* **The problem**
Make an exact copy of all the entries shown below.

* **Input data**

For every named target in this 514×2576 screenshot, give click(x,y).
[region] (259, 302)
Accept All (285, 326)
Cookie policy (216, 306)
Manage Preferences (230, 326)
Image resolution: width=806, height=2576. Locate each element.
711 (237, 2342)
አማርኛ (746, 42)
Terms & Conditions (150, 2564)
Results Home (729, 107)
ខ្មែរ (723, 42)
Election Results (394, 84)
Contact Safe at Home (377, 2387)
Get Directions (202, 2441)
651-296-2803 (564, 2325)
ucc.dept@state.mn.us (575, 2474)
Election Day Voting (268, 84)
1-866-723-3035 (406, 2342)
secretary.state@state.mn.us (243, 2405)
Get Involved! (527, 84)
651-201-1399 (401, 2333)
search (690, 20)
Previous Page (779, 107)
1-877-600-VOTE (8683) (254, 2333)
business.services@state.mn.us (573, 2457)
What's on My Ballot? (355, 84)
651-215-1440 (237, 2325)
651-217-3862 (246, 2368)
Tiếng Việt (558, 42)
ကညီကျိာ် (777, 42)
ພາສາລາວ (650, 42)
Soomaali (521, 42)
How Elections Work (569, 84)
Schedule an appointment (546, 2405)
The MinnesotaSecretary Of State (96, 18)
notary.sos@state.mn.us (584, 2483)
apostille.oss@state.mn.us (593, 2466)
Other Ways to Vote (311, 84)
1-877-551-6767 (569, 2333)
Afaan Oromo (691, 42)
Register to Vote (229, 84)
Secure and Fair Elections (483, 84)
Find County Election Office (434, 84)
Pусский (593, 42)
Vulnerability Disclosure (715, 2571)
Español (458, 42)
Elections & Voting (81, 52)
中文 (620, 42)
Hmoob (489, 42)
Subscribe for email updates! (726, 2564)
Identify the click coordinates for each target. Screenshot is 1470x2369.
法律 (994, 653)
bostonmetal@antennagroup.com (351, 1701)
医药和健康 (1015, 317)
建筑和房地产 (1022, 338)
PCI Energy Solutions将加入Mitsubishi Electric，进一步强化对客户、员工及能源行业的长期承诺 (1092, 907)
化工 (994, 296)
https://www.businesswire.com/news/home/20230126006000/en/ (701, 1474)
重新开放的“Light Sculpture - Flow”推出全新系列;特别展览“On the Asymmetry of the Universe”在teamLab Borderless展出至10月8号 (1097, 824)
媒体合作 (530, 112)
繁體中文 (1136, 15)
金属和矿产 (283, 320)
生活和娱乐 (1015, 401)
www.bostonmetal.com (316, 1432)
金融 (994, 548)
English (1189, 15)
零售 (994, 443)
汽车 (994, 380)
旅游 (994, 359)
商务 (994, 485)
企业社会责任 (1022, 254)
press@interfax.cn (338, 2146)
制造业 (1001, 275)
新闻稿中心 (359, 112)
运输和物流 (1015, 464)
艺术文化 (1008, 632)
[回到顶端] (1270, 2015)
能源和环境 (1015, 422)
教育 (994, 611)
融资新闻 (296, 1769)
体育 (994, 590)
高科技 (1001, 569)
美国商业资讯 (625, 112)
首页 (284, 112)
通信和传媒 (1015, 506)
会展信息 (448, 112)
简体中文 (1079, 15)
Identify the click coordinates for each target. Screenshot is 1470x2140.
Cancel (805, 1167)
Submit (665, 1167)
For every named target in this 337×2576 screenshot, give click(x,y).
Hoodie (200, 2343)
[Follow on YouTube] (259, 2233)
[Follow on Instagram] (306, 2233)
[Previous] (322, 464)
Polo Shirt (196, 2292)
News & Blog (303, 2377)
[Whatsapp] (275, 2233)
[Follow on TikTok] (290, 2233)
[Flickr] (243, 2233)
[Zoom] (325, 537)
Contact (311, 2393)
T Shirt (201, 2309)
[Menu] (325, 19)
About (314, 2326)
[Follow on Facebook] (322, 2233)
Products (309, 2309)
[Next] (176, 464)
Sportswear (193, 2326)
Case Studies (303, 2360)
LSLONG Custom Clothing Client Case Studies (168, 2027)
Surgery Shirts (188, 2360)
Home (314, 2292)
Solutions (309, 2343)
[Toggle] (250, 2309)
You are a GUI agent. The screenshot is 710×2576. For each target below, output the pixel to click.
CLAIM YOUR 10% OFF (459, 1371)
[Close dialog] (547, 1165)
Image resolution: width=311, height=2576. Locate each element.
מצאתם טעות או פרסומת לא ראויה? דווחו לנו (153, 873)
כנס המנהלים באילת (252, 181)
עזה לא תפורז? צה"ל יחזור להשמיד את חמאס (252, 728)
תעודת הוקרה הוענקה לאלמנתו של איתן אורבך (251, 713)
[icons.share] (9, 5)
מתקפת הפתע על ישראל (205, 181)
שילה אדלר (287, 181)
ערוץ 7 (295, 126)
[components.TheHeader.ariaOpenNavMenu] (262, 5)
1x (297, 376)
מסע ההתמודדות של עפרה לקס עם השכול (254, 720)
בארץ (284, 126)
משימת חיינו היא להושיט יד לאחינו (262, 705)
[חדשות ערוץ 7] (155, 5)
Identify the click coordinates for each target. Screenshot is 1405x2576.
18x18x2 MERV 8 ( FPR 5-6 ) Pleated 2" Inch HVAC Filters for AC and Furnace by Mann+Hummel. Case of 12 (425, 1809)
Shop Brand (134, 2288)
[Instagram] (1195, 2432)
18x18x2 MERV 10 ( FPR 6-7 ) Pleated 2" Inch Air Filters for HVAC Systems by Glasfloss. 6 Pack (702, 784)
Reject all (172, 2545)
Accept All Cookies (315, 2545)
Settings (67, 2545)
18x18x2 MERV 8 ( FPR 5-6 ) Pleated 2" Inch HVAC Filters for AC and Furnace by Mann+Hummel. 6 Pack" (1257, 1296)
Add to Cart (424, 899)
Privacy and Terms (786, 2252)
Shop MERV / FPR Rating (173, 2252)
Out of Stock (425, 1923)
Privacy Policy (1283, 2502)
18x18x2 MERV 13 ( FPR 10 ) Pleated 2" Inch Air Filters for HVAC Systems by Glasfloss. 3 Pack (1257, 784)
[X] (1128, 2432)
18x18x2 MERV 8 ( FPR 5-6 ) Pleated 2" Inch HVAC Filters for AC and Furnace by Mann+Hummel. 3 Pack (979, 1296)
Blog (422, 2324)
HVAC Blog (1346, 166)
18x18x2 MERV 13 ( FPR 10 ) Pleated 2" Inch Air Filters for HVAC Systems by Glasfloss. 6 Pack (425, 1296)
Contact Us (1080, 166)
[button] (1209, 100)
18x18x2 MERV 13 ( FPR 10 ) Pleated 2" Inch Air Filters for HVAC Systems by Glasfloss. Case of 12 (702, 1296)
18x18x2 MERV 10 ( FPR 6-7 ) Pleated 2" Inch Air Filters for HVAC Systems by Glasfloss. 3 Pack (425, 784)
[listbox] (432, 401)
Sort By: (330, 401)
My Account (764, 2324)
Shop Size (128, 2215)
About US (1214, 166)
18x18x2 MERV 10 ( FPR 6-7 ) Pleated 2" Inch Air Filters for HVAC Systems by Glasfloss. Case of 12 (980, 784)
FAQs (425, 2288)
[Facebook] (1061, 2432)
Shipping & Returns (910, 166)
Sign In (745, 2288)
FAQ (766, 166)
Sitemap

* **Response to this task**
For every named target in this 514×2576 screenshot, give click(x,y).
[region] (259, 302)
Accept All (285, 326)
Cookie policy (216, 306)
Manage Preferences (230, 326)
Image resolution: width=806, height=2576. Locate each element.
711 (237, 2342)
አማርኛ (746, 42)
Terms & Conditions (150, 2564)
Results Home (729, 107)
ខ្មែរ (723, 42)
Election Results (394, 84)
Contact Safe at Home (377, 2387)
Get Directions (202, 2441)
651-296-2803 (564, 2325)
ucc.dept@state.mn.us (575, 2474)
Election Day Voting (268, 84)
1-866-723-3035 (406, 2342)
secretary.state@state.mn.us (243, 2405)
Get Involved! (527, 84)
651-201-1399 (401, 2333)
search (690, 20)
Previous Page (779, 107)
1-877-600-VOTE (8683) (254, 2333)
business.services@state.mn.us (573, 2457)
What's on My Ballot? (355, 84)
651-215-1440 (237, 2325)
651-217-3862 (246, 2368)
Tiếng Việt (558, 42)
ကညီကျိာ် (777, 42)
ພາສາລາວ (650, 42)
Soomaali (521, 42)
How Elections Work (569, 84)
Schedule an appointment (546, 2405)
The MinnesotaSecretary Of State (96, 18)
notary.sos@state.mn.us (584, 2483)
apostille.oss@state.mn.us (593, 2466)
Other Ways to Vote (311, 84)
1-877-551-6767 (569, 2333)
Afaan Oromo (691, 42)
Register to Vote (229, 84)
Secure and Fair Elections (483, 84)
Find County Election Office (434, 84)
Pусский (593, 42)
Vulnerability Disclosure (715, 2571)
Español (458, 42)
Elections & Voting (81, 52)
中文 (620, 42)
Hmoob (489, 42)
Subscribe for email updates! (726, 2564)
Identify the click coordinates for each target. Screenshot is 1470x2369.
法律 (994, 653)
bostonmetal@antennagroup.com (351, 1701)
医药和健康 (1015, 317)
建筑和房地产 (1022, 338)
PCI Energy Solutions将加入Mitsubishi Electric，进一步强化对客户、员工及能源行业的长期承诺 (1092, 907)
化工 (994, 296)
https://www.businesswire.com/news/home/20230126006000/en/ (701, 1474)
重新开放的“Light Sculpture - Flow”推出全新系列;特别展览“On the Asymmetry of the Universe”在teamLab Borderless展出至10月8号 (1097, 824)
媒体合作 (530, 112)
繁體中文 (1136, 15)
金属和矿产 (283, 320)
生活和娱乐 (1015, 401)
www.bostonmetal.com (316, 1432)
金融 (994, 548)
English (1189, 15)
零售 (994, 443)
汽车 (994, 380)
旅游 (994, 359)
商务 (994, 485)
企业社会责任 (1022, 254)
press@interfax.cn (338, 2146)
制造业 (1001, 275)
新闻稿中心 (359, 112)
运输和物流 (1015, 464)
艺术文化 (1008, 632)
[回到顶端] (1270, 2015)
能源和环境 (1015, 422)
教育 (994, 611)
融资新闻 (296, 1769)
体育 (994, 590)
高科技 (1001, 569)
美国商业资讯 (625, 112)
首页 (284, 112)
通信和传媒 (1015, 506)
会展信息 (448, 112)
简体中文 (1079, 15)
Identify the click coordinates for each target. Screenshot is 1470x2140.
Cancel (805, 1167)
Submit (665, 1167)
For every named target in this 337×2576 screenshot, give click(x,y).
Hoodie (200, 2343)
[Follow on YouTube] (259, 2233)
[Follow on Instagram] (306, 2233)
[Previous] (322, 464)
Polo Shirt (196, 2292)
News & Blog (303, 2377)
[Whatsapp] (275, 2233)
[Follow on TikTok] (290, 2233)
[Flickr] (243, 2233)
[Zoom] (325, 537)
Contact (311, 2393)
T Shirt (201, 2309)
[Menu] (325, 19)
About (314, 2326)
[Follow on Facebook] (322, 2233)
Products (309, 2309)
[Next] (176, 464)
Sportswear (193, 2326)
Case Studies (303, 2360)
LSLONG Custom Clothing Client Case Studies (168, 2027)
Surgery Shirts (188, 2360)
Home (314, 2292)
Solutions (309, 2343)
[Toggle] (250, 2309)
You are a GUI agent. The screenshot is 710×2576. For each target below, output the pixel to click.
CLAIM YOUR 10% OFF (459, 1371)
[Close dialog] (547, 1165)
Image resolution: width=311, height=2576. Locate each element.
מצאתם טעות או פרסומת לא ראויה? דווחו לנו (153, 873)
כנס המנהלים באילת (252, 181)
עזה לא תפורז? צה"ל יחזור להשמיד את חמאס (252, 728)
תעודת הוקרה הוענקה לאלמנתו של איתן אורבך (251, 713)
[icons.share] (9, 5)
מתקפת הפתע על ישראל (205, 181)
שילה אדלר (287, 181)
ערוץ 7 (295, 126)
[components.TheHeader.ariaOpenNavMenu] (262, 5)
1x (297, 376)
מסע ההתמודדות של עפרה לקס עם השכול (254, 720)
בארץ (284, 126)
משימת חיינו היא להושיט יד לאחינו (262, 705)
[חדשות ערוץ 7] (155, 5)
Identify the click coordinates for each target. Screenshot is 1405x2576.
18x18x2 MERV 8 ( FPR 5-6 ) Pleated 2" Inch HVAC Filters for AC and Furnace by Mann+Hummel. Case of 12 (425, 1809)
Shop Brand (134, 2288)
[Instagram] (1195, 2432)
18x18x2 MERV 10 ( FPR 6-7 ) Pleated 2" Inch Air Filters for HVAC Systems by Glasfloss. 6 Pack (702, 784)
Reject all (172, 2545)
Accept All Cookies (315, 2545)
Settings (67, 2545)
18x18x2 MERV 8 ( FPR 5-6 ) Pleated 2" Inch HVAC Filters for AC and Furnace by Mann+Hummel. 6 Pack" (1257, 1296)
Add to Cart (424, 899)
Privacy and Terms (786, 2252)
Shop MERV / FPR Rating (173, 2252)
Out of Stock (425, 1923)
Privacy Policy (1283, 2502)
18x18x2 MERV 13 ( FPR 10 ) Pleated 2" Inch Air Filters for HVAC Systems by Glasfloss. 3 Pack (1257, 784)
[X] (1128, 2432)
18x18x2 MERV 8 ( FPR 5-6 ) Pleated 2" Inch HVAC Filters for AC and Furnace by Mann+Hummel. 3 Pack (979, 1296)
Blog (422, 2324)
HVAC Blog (1346, 166)
18x18x2 MERV 13 ( FPR 10 ) Pleated 2" Inch Air Filters for HVAC Systems by Glasfloss. 6 Pack (425, 1296)
Contact Us (1080, 166)
[button] (1209, 100)
18x18x2 MERV 13 ( FPR 10 ) Pleated 2" Inch Air Filters for HVAC Systems by Glasfloss. Case of 12 (702, 1296)
18x18x2 MERV 10 ( FPR 6-7 ) Pleated 2" Inch Air Filters for HVAC Systems by Glasfloss. 3 Pack (425, 784)
[listbox] (432, 401)
Sort By: (330, 401)
My Account (764, 2324)
Shop Size (128, 2215)
About US (1214, 166)
18x18x2 MERV 10 ( FPR 6-7 ) Pleated 2" Inch Air Filters for HVAC Systems by Glasfloss. Case of 12 (980, 784)
FAQs (425, 2288)
[Facebook] (1061, 2432)
Shipping & Returns (910, 166)
Sign In (745, 2288)
FAQ (766, 166)
Sitemap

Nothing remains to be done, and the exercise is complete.